**Information shown:**

------------------------------------------------------------

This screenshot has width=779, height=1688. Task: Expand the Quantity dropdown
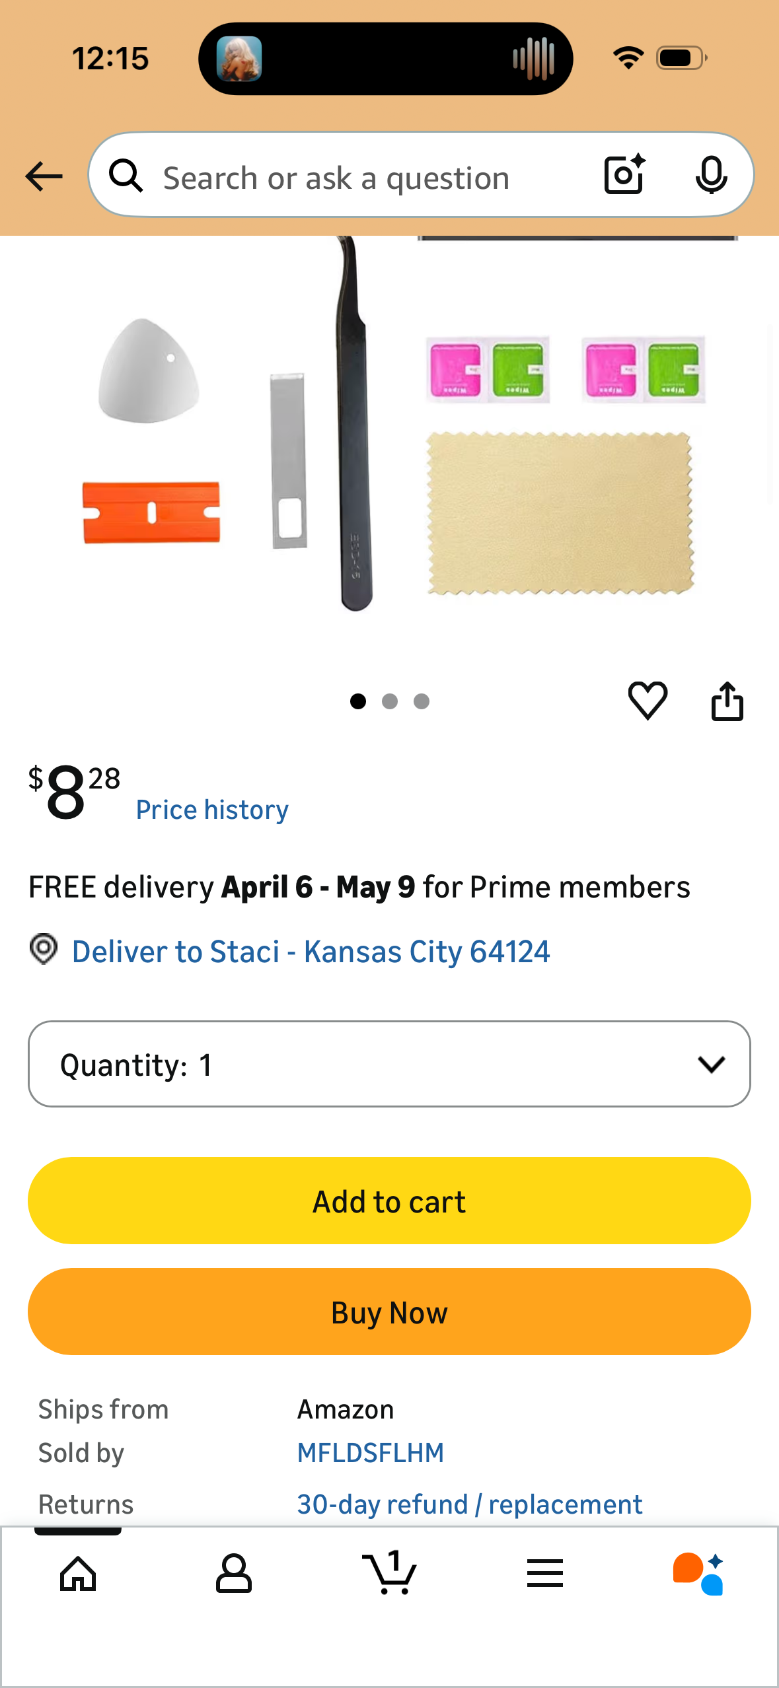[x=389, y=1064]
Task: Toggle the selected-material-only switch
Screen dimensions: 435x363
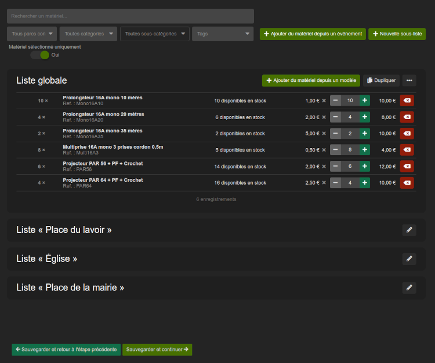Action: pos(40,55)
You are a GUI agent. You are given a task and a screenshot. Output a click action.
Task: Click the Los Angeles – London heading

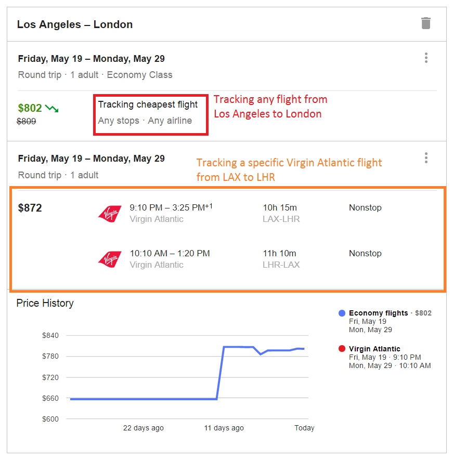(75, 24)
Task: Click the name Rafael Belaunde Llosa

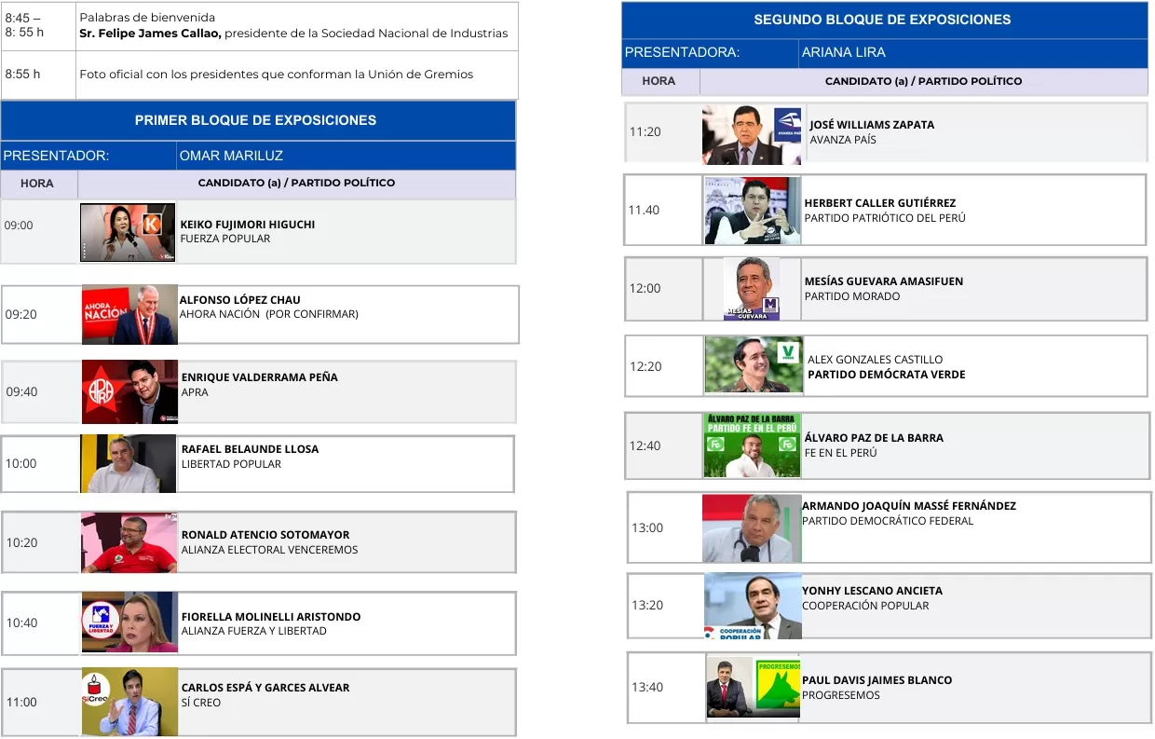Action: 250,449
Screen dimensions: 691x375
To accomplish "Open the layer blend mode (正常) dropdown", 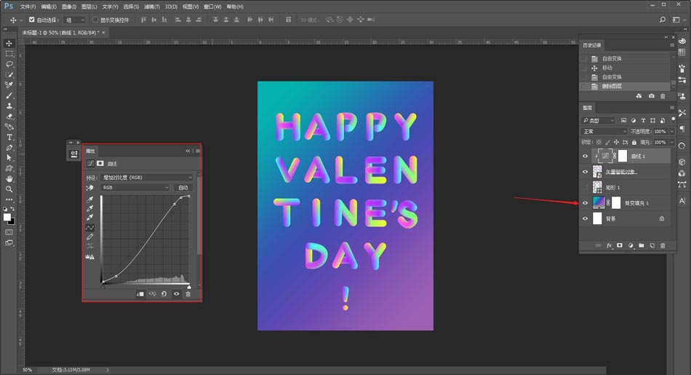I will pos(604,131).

------------------------------------------------------------

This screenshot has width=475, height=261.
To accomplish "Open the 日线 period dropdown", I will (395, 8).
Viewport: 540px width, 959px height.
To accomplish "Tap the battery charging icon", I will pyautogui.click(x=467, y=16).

------------------------------------------------------------

**Assigned task:** Given the records above, return the lines starting at the one that holds "Task: Toggle the" and ending at the one that holds "Screen dimensions: 691x375", exactly, and nothing besides; leave every picture out.

**Expected answer:**
Task: Toggle the selected-material-only switch
Screen dimensions: 435x363
Action: pos(40,55)
You are a GUI agent. You are given a task and a screenshot. Output a click action.
Task: Click the Los Angeles – London heading

(75, 24)
Task: Click the name Rafael Belaunde Llosa

Action: 250,449
Screen dimensions: 691x375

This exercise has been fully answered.